TOURELLE RUES HAUTEFEUILLE ET PIERRE-SARRAZIN

En ce siècle les habitants de la vieille rue y ont eu surabondance de spectacles: splendeurs impériales, défilés de soldats épiques revenant, harassés de victoires, de toutes les contrées d’Europe avec le fulgurant empereur en tête; bandes insurgées criant Vive la Charte, vive Orléans, vive la République ou vive la Commune! comme leurs pères avaient crié: vive Bourgogne, vive Guise ou vive la Ligue!

Le dernier défilé de ce genre, nous l’avons vu nous-même le 22 mai 1871 au matin, c’était la débâcle des soldats de la Commune surpris au petit jour aux remparts de Passy et refluant en désordre le long des boutiques se fermant à la hâte...

Encore un souvenir cependant à notre carrefour de l’Arbre-Sec. Molière fut un de ses enfants. Nous avions à Paris pour le grand poète comique, deux maisons natales, une rue de la Tonnellerie aux Halles, et une rue des Étuves-Saint-Honoré en face de la croix du Trahoir, et deux maisons mortuaires rue de Richelieu. Des plaques en font encore foi.

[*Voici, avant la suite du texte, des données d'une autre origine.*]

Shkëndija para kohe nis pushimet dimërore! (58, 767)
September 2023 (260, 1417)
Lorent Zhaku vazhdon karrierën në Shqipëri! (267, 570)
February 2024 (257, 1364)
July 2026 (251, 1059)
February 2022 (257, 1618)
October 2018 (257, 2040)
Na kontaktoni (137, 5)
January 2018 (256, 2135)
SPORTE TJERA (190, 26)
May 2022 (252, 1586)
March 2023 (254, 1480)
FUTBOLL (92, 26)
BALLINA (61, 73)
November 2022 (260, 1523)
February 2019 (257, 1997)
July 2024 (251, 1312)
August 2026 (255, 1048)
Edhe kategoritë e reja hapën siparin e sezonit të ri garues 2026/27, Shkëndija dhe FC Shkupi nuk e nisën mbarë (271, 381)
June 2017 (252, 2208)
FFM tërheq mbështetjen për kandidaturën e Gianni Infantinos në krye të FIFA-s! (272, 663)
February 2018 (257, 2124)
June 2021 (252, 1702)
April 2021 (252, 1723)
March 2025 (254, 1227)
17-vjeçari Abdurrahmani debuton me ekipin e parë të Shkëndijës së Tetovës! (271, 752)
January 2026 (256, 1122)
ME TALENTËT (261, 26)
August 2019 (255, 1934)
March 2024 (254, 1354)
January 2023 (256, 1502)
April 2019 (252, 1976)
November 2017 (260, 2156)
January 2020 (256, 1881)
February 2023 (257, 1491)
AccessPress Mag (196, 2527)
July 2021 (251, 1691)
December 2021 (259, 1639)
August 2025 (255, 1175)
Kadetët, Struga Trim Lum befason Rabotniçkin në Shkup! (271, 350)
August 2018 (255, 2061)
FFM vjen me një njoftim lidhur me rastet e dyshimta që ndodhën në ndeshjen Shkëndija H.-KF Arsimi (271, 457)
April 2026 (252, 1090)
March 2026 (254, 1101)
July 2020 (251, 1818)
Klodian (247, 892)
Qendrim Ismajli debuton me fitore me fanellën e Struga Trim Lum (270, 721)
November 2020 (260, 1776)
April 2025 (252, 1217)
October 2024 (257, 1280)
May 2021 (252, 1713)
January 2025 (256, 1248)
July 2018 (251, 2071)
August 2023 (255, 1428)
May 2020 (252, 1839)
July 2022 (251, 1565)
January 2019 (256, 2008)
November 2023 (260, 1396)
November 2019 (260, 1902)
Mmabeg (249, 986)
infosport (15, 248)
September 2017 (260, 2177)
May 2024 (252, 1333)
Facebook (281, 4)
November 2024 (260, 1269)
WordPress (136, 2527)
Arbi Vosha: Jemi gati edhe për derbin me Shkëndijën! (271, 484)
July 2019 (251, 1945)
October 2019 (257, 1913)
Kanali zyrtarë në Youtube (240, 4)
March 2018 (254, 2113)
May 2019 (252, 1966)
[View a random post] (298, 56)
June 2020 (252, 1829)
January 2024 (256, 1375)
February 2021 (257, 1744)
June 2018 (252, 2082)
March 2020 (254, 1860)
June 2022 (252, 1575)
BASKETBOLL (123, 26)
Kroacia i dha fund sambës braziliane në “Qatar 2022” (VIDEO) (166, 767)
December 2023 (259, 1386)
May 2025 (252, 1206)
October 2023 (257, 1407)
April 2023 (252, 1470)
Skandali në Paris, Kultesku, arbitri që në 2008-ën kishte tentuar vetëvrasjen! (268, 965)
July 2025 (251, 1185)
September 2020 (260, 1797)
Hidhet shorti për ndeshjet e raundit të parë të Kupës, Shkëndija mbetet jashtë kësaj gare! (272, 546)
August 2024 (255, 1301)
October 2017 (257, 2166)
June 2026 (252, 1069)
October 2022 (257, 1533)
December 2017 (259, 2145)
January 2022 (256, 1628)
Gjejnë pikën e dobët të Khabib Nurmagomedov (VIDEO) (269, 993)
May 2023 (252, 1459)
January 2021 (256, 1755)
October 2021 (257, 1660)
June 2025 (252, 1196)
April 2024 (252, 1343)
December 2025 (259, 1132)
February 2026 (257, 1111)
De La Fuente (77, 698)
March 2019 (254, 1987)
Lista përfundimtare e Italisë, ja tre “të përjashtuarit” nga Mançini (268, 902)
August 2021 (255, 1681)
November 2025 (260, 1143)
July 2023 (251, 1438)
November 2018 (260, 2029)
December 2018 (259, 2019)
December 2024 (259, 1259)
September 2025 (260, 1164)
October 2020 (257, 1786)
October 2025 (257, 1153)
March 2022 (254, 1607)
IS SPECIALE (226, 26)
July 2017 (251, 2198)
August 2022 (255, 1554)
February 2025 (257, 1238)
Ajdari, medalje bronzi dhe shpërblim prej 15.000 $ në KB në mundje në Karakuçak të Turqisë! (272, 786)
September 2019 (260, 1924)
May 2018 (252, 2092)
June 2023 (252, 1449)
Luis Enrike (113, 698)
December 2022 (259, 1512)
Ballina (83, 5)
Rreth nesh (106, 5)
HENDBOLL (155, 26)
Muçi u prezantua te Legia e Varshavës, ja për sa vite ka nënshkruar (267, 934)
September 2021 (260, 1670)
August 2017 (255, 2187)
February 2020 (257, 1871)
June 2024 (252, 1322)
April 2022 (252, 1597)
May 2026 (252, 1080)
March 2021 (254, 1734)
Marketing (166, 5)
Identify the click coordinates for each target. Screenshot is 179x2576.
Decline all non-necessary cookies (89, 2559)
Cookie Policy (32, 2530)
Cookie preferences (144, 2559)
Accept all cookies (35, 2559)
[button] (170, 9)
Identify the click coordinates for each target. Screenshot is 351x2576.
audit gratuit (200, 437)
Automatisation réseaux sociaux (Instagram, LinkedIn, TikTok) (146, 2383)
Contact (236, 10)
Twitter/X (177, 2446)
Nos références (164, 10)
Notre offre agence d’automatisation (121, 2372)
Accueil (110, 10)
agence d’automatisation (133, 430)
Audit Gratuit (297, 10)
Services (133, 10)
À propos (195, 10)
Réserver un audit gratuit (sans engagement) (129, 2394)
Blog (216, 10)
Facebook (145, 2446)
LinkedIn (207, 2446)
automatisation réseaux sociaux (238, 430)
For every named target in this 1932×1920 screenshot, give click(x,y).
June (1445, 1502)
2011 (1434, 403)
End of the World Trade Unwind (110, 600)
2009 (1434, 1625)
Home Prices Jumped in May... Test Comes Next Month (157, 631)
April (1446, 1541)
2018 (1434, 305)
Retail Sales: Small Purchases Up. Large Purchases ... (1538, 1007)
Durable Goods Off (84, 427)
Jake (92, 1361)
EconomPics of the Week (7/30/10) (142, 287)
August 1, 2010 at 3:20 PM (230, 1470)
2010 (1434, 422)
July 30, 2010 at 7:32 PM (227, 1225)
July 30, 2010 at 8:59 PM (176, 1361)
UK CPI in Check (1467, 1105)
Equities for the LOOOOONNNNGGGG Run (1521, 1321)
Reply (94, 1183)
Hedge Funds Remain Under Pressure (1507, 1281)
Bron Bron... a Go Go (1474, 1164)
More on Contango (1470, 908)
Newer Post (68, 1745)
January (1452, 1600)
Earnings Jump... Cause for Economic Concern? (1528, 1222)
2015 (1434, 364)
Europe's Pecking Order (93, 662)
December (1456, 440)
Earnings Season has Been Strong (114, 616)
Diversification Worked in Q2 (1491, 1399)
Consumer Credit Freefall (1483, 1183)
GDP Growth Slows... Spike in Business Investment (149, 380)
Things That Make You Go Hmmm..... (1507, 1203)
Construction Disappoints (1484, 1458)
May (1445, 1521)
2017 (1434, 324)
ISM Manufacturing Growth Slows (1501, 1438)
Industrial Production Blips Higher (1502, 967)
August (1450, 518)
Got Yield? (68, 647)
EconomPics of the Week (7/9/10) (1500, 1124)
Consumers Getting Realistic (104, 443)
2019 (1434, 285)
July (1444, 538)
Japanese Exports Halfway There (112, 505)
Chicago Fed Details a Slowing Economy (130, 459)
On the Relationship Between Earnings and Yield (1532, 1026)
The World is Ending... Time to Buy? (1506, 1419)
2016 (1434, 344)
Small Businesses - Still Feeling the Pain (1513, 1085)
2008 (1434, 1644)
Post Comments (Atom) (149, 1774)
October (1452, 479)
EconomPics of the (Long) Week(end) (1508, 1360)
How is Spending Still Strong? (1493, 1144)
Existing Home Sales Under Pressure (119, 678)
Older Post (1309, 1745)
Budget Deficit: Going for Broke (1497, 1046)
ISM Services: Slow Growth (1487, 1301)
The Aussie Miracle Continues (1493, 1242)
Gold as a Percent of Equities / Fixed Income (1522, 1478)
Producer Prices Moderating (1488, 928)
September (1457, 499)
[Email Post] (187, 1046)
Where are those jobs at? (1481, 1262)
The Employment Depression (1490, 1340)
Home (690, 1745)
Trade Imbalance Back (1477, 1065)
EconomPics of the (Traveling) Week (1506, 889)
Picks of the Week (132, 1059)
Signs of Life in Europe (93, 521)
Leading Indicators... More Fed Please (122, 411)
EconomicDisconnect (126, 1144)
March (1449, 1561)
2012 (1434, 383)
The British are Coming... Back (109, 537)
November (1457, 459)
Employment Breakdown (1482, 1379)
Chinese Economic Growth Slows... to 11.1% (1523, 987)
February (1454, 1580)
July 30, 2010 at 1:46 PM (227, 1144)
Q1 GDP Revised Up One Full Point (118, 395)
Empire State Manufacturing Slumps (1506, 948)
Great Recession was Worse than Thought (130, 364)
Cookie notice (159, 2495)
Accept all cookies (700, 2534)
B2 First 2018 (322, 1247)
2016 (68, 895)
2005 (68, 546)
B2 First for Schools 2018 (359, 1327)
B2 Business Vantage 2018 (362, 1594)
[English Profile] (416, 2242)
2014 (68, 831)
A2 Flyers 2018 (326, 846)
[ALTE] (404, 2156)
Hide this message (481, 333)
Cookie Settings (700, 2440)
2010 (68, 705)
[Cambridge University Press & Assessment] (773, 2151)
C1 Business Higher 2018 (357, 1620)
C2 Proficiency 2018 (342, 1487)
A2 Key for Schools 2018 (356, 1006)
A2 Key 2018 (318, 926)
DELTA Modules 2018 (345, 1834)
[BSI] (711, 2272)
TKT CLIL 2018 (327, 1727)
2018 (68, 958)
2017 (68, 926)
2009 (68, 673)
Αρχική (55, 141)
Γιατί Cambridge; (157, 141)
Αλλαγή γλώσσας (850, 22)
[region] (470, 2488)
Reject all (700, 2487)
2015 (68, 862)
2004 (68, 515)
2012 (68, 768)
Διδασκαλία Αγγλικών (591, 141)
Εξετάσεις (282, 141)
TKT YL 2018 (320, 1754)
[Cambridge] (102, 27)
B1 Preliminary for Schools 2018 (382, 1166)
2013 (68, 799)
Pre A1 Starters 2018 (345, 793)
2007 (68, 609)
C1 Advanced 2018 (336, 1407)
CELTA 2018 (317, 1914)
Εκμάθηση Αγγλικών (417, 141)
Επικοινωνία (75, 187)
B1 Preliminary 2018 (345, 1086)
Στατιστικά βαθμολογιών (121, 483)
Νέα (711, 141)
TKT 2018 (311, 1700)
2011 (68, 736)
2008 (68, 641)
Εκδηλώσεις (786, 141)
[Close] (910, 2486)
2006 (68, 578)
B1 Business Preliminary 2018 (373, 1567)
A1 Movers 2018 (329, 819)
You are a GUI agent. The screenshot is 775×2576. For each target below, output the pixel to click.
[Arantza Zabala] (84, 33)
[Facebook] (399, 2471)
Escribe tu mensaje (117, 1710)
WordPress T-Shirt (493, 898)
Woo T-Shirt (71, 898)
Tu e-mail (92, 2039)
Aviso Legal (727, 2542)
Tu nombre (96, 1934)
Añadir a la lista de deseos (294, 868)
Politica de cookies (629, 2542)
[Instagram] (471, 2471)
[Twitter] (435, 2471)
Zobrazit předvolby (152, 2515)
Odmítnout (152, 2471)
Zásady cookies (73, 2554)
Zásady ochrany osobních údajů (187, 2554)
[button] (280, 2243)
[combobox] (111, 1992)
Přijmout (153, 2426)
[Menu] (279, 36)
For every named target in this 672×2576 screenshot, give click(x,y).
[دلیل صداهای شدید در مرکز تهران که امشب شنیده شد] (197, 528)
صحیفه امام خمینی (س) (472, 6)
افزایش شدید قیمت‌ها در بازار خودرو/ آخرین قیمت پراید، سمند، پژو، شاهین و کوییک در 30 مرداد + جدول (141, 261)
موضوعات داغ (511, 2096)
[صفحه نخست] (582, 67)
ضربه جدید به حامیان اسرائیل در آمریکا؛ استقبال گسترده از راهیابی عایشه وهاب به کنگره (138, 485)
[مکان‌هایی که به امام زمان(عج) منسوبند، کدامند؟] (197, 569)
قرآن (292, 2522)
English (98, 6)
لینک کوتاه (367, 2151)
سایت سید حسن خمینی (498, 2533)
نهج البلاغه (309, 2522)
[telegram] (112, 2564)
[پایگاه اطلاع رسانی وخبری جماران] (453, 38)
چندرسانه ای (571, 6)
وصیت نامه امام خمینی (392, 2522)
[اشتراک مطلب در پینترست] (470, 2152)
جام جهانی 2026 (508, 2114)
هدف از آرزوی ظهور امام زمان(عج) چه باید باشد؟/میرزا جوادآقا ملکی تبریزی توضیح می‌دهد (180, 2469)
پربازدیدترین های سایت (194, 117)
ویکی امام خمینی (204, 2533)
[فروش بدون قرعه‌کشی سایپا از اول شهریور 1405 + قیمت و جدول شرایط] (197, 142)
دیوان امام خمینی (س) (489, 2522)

C’était vraiment beaucoup. Il n’y a plus guère de doute maintenant. Les recherches des moliéristes semblent avoir définitivement prouvé qu’en 1622, au moment de la naissance de l’enfant qui devait être Molière, le tapissier Jean Poquelin avait quitté la rue de la Tonnellerie et occupait la maison faisant le coin de la rue des Étuves et de la rue Saint-Honoré. Dans tous les cas, Molière y a passé son enfance.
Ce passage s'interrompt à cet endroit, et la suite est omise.